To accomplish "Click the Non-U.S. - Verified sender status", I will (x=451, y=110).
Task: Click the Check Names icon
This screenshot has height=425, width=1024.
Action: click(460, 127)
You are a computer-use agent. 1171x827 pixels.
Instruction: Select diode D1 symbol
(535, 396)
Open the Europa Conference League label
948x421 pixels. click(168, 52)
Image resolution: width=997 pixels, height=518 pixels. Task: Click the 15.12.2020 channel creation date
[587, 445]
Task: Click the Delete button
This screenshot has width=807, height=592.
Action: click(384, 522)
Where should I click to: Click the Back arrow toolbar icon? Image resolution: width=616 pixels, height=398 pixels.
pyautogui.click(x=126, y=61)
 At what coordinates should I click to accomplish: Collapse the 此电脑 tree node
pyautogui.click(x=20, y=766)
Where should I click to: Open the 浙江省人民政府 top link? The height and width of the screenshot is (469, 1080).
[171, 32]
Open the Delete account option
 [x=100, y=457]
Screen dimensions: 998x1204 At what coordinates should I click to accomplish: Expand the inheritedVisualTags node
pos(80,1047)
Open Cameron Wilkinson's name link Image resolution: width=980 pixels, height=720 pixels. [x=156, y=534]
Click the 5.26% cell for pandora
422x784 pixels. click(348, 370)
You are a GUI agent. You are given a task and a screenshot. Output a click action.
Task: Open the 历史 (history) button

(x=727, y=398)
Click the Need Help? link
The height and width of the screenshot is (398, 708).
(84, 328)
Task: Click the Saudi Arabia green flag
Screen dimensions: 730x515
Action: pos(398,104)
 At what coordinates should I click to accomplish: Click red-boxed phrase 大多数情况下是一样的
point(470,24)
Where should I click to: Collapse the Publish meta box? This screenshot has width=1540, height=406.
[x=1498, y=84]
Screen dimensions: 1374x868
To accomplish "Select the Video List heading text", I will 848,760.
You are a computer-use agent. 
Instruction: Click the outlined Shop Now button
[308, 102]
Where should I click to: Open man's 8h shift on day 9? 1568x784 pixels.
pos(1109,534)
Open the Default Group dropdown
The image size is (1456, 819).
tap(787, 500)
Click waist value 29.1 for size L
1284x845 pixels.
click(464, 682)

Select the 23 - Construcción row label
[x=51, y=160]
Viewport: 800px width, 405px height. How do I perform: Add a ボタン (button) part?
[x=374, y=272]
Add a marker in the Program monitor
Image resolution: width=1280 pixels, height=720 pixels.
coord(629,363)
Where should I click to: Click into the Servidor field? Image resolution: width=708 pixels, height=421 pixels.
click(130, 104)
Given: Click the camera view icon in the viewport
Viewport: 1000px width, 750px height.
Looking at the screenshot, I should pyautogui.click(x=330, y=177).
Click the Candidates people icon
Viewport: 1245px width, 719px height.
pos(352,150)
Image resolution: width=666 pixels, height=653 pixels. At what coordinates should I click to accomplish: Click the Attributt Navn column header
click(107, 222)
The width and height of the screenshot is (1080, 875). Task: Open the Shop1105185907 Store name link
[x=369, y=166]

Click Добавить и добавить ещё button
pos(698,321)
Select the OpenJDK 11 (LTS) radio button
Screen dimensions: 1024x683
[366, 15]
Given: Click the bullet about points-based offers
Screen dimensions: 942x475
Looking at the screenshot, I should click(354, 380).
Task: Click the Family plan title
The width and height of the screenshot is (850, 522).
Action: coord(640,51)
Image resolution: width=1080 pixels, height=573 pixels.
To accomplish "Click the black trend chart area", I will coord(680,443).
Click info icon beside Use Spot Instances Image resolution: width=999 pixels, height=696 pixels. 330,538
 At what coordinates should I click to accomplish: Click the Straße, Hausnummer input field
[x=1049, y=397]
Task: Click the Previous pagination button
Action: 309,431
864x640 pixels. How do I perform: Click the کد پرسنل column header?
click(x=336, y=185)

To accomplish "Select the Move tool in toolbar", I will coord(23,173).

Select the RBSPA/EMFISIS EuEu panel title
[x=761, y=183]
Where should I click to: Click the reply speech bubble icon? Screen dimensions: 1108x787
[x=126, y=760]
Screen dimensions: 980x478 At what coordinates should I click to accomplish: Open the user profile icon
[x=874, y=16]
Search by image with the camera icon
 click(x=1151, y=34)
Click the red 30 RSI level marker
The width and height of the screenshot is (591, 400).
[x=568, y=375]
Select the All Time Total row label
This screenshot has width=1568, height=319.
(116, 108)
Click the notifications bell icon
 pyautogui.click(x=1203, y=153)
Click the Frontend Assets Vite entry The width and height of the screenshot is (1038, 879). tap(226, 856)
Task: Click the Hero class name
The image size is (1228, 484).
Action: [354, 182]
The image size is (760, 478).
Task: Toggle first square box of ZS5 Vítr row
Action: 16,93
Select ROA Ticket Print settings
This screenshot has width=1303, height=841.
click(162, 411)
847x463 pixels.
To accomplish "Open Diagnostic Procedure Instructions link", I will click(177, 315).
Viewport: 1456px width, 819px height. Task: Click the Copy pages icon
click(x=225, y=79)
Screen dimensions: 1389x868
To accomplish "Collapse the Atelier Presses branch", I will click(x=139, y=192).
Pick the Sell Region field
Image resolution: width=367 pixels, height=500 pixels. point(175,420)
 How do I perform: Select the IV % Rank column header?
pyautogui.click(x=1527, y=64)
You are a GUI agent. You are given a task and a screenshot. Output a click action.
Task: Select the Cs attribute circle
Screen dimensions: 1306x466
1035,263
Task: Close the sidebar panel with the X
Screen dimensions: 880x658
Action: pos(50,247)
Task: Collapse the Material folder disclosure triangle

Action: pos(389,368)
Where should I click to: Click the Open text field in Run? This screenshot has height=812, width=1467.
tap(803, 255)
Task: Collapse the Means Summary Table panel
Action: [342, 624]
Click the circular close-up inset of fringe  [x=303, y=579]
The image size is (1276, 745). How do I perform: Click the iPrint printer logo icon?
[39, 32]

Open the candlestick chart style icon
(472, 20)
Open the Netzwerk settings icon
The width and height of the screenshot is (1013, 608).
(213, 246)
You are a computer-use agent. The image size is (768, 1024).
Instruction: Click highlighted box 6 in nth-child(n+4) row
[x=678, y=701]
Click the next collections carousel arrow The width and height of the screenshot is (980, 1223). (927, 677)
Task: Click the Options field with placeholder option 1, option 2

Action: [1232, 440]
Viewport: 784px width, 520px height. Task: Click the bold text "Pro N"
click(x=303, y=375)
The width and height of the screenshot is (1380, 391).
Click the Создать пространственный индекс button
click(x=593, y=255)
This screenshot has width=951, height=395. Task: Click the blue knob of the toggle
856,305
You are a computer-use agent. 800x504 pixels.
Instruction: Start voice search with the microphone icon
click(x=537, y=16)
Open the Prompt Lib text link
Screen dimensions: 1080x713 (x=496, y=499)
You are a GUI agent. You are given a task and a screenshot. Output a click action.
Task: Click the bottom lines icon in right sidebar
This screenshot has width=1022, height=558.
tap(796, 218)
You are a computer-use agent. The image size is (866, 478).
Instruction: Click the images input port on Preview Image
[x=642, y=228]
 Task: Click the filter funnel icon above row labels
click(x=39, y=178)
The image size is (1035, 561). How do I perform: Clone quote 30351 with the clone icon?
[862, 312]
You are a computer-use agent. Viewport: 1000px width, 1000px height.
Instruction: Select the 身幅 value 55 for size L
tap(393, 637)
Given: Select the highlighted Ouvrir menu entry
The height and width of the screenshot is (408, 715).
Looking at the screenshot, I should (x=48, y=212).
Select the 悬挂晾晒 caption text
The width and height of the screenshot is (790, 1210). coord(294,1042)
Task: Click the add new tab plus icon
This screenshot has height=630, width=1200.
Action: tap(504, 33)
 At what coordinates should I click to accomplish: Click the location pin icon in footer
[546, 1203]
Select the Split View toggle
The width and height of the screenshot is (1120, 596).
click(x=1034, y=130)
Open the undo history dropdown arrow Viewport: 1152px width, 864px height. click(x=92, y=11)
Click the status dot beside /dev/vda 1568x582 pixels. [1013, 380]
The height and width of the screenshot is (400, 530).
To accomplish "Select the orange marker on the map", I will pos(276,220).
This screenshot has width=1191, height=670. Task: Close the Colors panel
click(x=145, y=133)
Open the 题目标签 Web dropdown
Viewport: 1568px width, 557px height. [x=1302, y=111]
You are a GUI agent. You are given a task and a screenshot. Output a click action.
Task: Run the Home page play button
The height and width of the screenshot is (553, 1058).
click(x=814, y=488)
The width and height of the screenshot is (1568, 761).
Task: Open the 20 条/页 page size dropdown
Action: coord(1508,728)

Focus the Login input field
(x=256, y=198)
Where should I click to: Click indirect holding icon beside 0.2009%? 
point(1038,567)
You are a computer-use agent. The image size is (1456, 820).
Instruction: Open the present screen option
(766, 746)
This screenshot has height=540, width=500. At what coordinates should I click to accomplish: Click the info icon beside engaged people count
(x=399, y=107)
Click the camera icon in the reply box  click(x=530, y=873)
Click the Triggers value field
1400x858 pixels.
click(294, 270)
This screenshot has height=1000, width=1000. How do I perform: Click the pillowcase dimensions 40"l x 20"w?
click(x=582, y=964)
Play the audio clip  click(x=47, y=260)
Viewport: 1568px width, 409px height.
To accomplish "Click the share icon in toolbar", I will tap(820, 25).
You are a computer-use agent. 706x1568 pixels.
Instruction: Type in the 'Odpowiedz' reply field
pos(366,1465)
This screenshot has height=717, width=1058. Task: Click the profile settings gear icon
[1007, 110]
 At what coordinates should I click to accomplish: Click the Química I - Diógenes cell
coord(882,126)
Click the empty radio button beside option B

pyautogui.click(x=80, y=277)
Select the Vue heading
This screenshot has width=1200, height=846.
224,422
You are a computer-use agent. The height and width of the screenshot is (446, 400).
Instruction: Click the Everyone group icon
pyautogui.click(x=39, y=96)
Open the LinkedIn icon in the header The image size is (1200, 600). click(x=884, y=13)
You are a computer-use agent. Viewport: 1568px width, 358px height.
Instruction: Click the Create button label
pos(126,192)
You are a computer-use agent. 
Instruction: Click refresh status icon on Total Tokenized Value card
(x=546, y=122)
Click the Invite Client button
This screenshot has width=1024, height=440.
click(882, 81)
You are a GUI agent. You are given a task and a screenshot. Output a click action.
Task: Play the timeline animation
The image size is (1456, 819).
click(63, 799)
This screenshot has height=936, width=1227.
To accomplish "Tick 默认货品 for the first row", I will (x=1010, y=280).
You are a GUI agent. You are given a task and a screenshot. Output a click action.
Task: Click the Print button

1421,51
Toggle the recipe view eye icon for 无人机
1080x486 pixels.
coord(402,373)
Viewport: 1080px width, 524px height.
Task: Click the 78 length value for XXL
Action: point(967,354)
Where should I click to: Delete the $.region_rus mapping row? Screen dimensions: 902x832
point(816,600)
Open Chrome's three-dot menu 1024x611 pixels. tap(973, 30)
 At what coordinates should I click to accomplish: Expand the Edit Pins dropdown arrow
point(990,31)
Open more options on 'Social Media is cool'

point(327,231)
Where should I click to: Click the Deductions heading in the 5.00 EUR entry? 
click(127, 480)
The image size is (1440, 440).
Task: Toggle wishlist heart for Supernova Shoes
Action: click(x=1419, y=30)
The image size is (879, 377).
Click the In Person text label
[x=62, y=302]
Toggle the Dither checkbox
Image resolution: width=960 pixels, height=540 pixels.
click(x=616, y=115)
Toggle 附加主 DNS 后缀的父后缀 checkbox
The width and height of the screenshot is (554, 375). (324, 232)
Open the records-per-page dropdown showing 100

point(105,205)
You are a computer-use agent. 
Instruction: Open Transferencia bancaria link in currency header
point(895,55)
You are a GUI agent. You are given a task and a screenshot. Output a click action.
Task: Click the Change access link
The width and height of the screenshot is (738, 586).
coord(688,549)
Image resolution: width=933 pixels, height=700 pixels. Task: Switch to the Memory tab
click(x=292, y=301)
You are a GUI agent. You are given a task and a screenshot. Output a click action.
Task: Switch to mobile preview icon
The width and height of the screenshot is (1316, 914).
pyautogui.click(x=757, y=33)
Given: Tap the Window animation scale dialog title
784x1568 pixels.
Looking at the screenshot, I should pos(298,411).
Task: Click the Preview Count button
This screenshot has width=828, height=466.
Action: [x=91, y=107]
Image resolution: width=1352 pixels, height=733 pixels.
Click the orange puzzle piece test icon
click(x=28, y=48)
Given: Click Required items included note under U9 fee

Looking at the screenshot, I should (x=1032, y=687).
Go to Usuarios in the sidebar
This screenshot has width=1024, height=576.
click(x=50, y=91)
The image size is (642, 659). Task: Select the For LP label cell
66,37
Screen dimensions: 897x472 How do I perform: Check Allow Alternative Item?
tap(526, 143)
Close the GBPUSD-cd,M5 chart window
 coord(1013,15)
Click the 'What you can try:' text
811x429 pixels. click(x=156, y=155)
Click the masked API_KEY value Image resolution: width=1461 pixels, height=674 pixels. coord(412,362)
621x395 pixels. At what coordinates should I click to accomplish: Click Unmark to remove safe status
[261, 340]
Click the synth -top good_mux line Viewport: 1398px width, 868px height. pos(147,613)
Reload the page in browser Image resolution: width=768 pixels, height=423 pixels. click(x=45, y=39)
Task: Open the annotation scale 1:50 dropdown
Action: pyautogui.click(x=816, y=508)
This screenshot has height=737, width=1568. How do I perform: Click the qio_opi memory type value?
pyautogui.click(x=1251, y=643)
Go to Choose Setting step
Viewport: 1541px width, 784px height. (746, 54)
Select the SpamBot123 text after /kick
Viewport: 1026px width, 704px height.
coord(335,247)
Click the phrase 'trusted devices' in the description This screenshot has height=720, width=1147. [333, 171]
-----
[WORK ITEM] From the records above, quote only the lines running from the line with "Search by image with the camera icon" to the line with "Select ROA Ticket Print settings", both lines included.

[OUTPUT OF THE TASK]
Search by image with the camera icon
 click(x=1151, y=34)
Click the red 30 RSI level marker
The width and height of the screenshot is (591, 400).
[x=568, y=375]
Select the All Time Total row label
This screenshot has width=1568, height=319.
(116, 108)
Click the notifications bell icon
 pyautogui.click(x=1203, y=153)
Click the Frontend Assets Vite entry The width and height of the screenshot is (1038, 879). tap(226, 856)
Task: Click the Hero class name
The image size is (1228, 484).
Action: [354, 182]
The image size is (760, 478).
Task: Toggle first square box of ZS5 Vítr row
Action: 16,93
Select ROA Ticket Print settings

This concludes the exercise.